What happened to NASCAR races at Fontana?

Didn’t NASCAR already have a Southern California presence — before this, and even before that three-year fling with the L.A. Coliseum?

Yes, it was called Auto Club Speedway, over yonder in Fontana, which the snobs like to call Fontucky because it has the gall to sit some 60 miles inland and depend heavily on manufacturing and logistics.

The Fontana track had been slowly bleeding cachet (and fans!) over recent years, and if some of those 1½-mile tracks had to go, Auto Club was the first on many folks’ lists. But it was ticketed for renovation, not desertion. 

After a certain amount of demo, Auto Club would re-emerge as a half-mile showplace, albeit surrounded by the Inland Empire’s most common modern crop — warehouses. Low overhead, big rent checks. But still, Auto Club would be NASCAR’s California residence for as far as the eyes can see. 

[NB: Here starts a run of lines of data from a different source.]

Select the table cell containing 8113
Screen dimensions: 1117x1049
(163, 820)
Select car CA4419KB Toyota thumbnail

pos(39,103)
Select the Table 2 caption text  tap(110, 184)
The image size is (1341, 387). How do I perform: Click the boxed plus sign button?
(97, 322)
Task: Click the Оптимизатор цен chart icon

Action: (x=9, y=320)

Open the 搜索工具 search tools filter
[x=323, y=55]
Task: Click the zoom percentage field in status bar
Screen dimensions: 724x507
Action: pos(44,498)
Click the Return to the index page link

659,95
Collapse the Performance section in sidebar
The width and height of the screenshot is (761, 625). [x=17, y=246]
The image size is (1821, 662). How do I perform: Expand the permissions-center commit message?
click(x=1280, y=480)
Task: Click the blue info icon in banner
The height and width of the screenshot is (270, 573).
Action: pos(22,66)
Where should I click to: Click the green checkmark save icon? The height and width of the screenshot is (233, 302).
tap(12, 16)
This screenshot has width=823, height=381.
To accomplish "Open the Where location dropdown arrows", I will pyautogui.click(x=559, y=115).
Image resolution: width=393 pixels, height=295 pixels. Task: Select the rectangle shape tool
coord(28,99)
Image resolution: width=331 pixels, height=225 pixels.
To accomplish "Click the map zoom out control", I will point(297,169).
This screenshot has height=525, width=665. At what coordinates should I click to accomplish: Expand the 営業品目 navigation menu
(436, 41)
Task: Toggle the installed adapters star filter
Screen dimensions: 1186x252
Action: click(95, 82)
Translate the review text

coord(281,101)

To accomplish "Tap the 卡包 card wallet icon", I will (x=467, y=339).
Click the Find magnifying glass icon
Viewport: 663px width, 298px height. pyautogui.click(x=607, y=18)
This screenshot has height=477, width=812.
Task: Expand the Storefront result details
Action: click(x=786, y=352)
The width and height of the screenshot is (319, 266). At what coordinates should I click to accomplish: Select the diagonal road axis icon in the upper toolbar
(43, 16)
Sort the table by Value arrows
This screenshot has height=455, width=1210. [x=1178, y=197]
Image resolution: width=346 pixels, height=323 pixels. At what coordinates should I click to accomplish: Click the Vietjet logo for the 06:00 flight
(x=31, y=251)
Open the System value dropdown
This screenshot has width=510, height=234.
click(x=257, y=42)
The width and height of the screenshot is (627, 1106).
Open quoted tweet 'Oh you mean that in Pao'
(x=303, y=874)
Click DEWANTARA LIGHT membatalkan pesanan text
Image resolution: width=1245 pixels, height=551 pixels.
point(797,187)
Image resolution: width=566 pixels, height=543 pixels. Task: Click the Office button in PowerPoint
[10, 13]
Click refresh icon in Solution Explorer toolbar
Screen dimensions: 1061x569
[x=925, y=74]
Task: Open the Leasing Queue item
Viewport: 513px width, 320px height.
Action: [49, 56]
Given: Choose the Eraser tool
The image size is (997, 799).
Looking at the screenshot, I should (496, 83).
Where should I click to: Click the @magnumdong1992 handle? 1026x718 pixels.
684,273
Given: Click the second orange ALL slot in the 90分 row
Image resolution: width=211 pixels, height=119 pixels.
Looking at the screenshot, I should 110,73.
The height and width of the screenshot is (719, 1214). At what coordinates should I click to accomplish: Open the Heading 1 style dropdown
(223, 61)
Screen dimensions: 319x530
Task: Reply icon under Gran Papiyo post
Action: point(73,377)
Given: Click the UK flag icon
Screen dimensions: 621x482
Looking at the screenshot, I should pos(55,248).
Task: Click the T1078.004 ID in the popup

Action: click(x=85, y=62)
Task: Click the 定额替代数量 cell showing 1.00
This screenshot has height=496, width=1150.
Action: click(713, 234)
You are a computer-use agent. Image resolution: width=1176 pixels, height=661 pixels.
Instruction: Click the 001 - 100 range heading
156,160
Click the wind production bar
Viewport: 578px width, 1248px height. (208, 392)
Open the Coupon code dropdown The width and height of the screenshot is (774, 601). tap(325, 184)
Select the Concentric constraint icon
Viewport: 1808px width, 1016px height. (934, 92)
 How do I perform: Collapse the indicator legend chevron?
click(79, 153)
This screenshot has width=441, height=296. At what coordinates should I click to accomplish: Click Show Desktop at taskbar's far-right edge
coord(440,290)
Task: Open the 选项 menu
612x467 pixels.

Inflated construction costs and diverted priorities are two of the reasons listed for the officially licensed status of Fontana’s NASCAR future: “Holding pattern.”

A common banking term (conveniently) — permanent hold — might come into play for Fontana if this Coronado venture turns out to be a keeper for all involved. And from this view, 11 months out, it’s not lacking potential.